AIM: Copy out the records word for word, from their start through the line containing "NOTICIAS (563, 119)", including that line, and leave the pictures out of your answer.

GIVEN RECORDS:
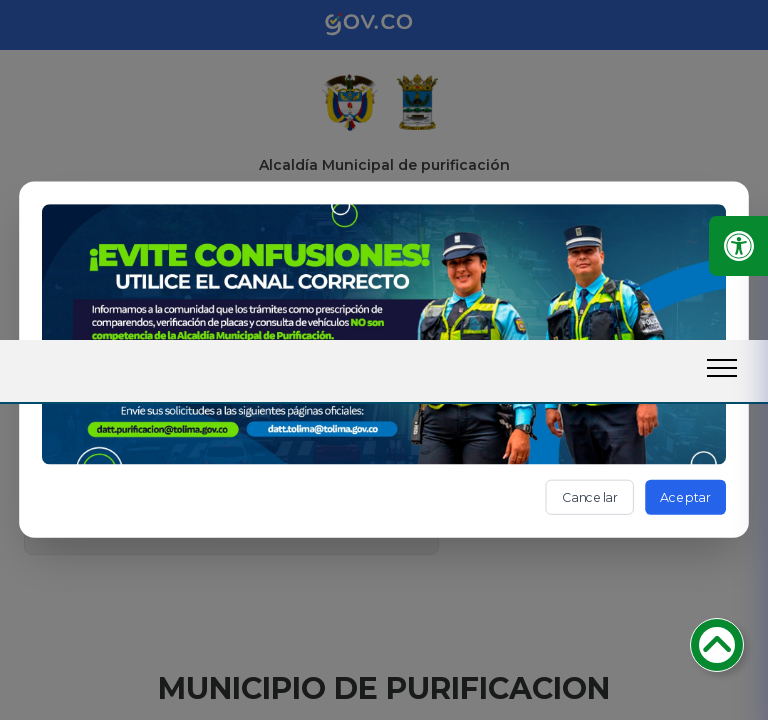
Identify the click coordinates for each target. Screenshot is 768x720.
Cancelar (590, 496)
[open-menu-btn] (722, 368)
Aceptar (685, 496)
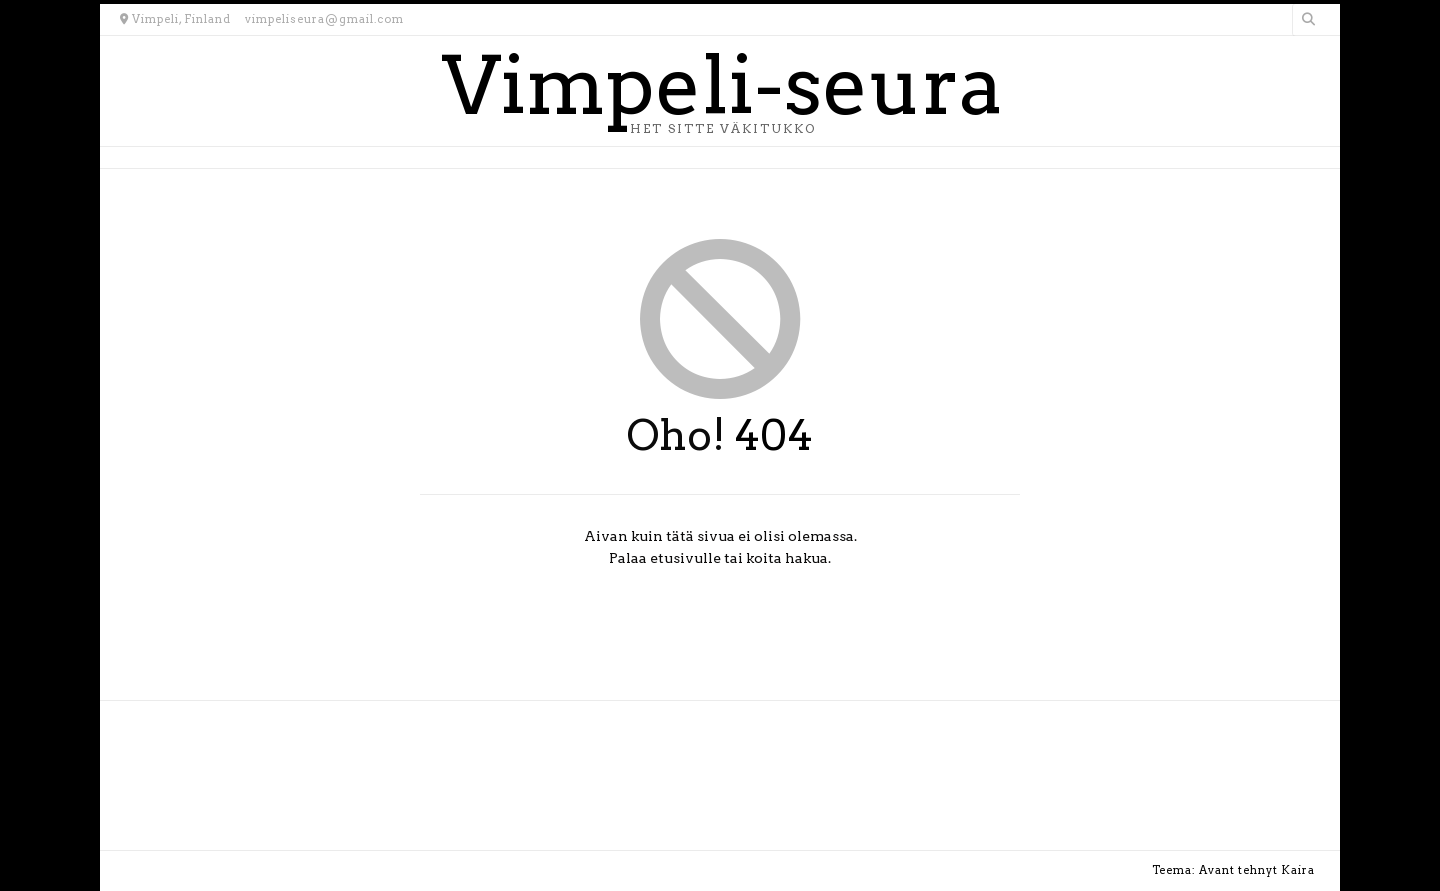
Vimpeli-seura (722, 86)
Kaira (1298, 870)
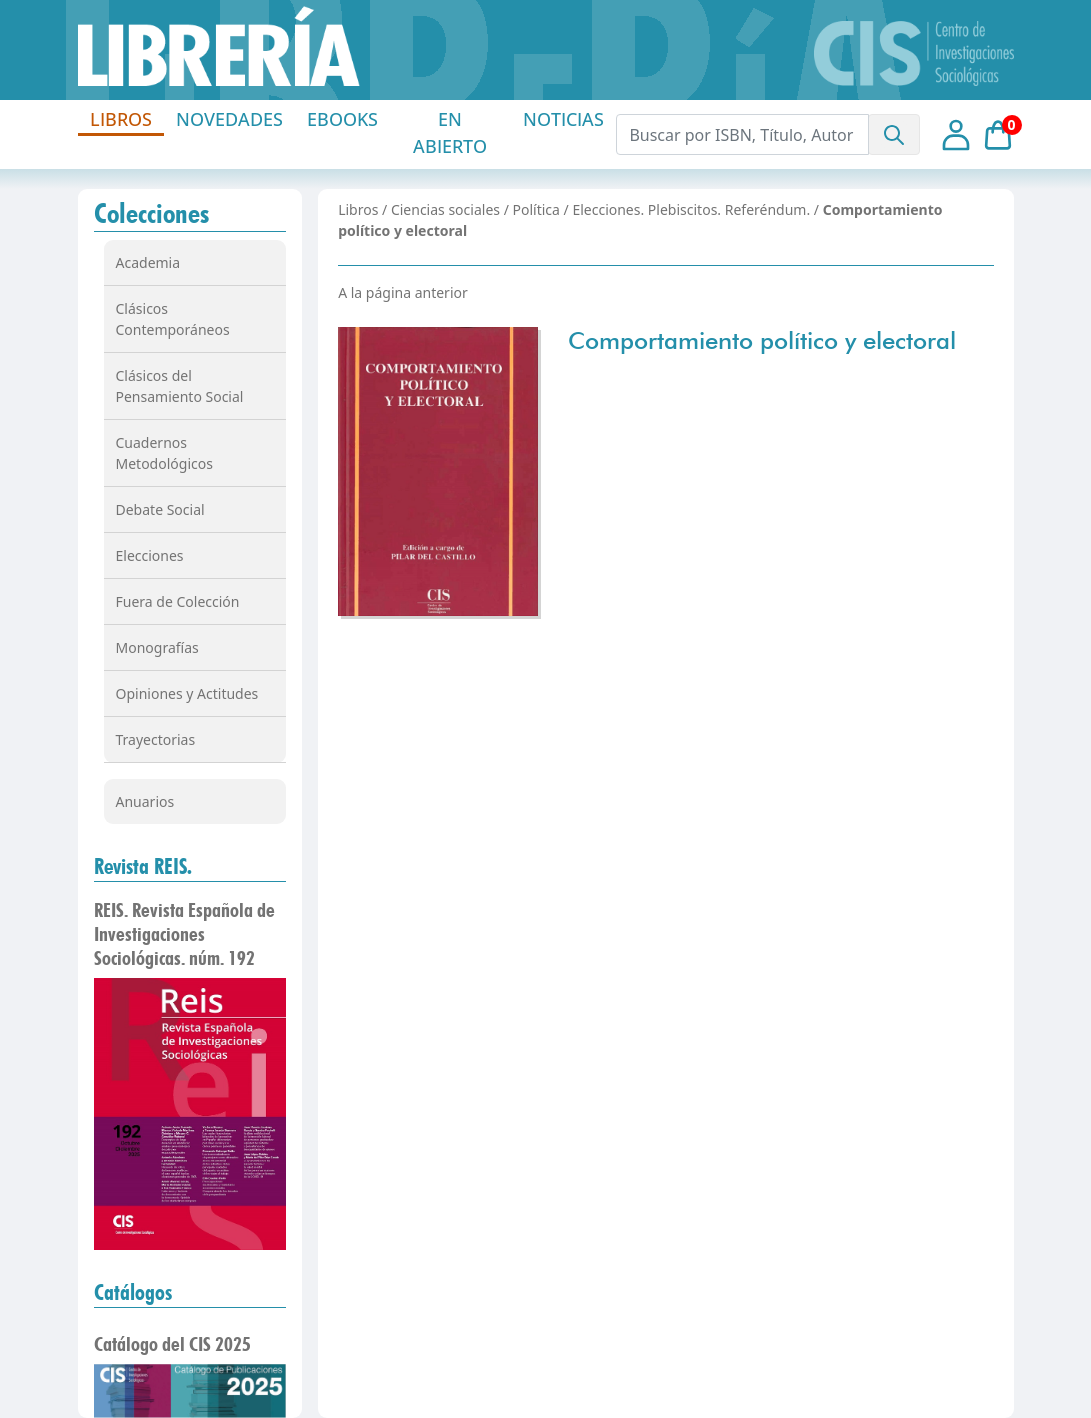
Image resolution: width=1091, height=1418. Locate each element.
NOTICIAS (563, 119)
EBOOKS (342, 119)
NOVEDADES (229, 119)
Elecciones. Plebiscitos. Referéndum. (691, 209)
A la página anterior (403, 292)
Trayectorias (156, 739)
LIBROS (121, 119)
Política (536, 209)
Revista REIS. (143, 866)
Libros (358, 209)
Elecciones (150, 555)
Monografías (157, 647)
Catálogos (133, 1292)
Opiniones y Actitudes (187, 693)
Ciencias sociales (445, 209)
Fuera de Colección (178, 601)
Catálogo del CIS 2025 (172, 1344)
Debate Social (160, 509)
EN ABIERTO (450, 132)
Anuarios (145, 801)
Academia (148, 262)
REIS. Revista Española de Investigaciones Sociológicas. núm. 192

SOLVED EXERCISE:
Identify the click coordinates for each target. Screenshot is 768x720.
Cancelar (590, 496)
[open-menu-btn] (722, 368)
Aceptar (685, 496)
Vimpeli-seura (722, 86)
Kaira (1298, 870)
Image resolution: width=1091, height=1418. Locate each element.
NOTICIAS (563, 119)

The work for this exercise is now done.